12349876: There are still schools that let their kids go off campus for lunch?

I'm in Ontario,  every high school I knew of while I was in school let you do pretty much whatever during your lunch.

Stay, go home, sit in the halls, outside on the grass (or snow lol), the caff, a restaurant, just don't be a nuisance and they don't care, it's your hour.


truth be told, there are probably less bullets flying around in that 'hood
 
2014-08-03 06:24:59 PM  

Boo_Guy: 12349876: Boo_Guy: dsmith42: I can't speak for everywhere in the US, but in Texas leaving the school campus was illegal unless you were a high school senior.

bojon: In the early 70s, I was suspended for leaving school grounds to go to Taco Bell.

12349876: There are still schools that let their kids go off campus for lunch?

I'm in Ontario,  every high school I knew of while I was in school let you do pretty much whatever during your lunch.

Stay, go home, sit in the halls, outside on the grass (or snow lol), the caff, a restaurant, just don't be a nuisance and they don't care, it's your hour.

An hour for lunch?  LOL!  You're lucky to get 30 minutes these days in the USA.  And I don't know how lawsuit happy Canada is, but letting kids off campus unsupervised these days is just asking for one should something bad happen.  Not just stranger danger, but getting hit by a car or just falling over.

It used to be 90 until the farking 9'ers had a baby powder fight in one of the side hallways.  The dipshiats.

Stranger danger?

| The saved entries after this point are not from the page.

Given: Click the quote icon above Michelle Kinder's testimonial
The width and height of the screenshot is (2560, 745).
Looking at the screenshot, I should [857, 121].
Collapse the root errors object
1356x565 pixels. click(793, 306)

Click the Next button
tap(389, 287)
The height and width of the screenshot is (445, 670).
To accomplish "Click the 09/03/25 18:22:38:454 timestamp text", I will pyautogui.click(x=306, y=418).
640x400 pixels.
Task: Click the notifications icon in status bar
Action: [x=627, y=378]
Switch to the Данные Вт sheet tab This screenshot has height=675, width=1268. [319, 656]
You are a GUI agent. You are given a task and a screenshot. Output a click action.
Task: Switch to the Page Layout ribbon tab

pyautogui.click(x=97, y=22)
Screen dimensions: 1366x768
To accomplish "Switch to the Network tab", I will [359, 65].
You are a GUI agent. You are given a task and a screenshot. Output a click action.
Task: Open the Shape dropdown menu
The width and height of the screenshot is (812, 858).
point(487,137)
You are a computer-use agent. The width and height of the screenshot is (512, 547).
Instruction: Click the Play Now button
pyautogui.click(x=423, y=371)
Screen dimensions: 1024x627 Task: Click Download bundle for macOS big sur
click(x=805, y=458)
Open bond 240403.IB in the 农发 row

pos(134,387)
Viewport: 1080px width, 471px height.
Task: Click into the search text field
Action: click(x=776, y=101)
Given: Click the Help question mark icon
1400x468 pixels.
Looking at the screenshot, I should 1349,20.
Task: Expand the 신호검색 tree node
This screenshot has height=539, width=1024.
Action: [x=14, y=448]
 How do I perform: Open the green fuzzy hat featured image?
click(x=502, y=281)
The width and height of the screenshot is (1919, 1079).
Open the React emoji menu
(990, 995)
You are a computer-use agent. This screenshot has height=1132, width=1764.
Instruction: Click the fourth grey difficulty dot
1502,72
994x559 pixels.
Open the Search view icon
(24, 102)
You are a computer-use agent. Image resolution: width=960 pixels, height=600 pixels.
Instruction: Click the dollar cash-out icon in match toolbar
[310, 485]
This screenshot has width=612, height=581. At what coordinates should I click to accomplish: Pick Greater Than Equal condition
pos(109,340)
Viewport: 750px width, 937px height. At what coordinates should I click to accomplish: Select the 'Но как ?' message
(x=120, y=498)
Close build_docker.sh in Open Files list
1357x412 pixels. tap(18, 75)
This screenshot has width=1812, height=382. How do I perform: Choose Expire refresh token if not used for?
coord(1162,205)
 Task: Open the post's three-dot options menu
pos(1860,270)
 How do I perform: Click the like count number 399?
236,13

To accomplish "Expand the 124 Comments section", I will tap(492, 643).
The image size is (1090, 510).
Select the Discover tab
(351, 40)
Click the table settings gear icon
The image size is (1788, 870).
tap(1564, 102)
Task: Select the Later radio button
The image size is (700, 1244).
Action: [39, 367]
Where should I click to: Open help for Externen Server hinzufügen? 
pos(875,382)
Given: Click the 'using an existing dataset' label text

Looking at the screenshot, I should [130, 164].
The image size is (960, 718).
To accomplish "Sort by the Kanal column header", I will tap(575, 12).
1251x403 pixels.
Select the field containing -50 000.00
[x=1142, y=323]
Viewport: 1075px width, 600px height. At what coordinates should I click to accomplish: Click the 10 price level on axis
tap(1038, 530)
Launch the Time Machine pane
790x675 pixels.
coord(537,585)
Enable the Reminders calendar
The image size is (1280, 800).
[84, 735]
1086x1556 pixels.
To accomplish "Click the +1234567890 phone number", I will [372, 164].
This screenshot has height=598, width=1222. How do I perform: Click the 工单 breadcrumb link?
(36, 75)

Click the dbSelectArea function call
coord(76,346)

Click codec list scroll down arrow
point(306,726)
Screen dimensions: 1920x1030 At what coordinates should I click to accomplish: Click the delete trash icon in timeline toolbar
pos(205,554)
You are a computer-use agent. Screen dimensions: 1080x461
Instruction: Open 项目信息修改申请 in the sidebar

Getting hit by a car?  Really?  These are 14-18 year olds,  young adults.  If they're stupid enough to get in the 'Free Candy' van or don't know how to cross a street yet then they're in pretty big trouble.  You know you can get a drivers permit at 15-16 right?

It's very simple,  you leave school grounds,  the school isn't responsible.  I'm kinda shocked that this is such a "OMG you let them do that" thing.


I'm not saying I approve of the lawsuits, just that they would happen in the good ole USA, and even getting one thrown out in court can cost a lot of money.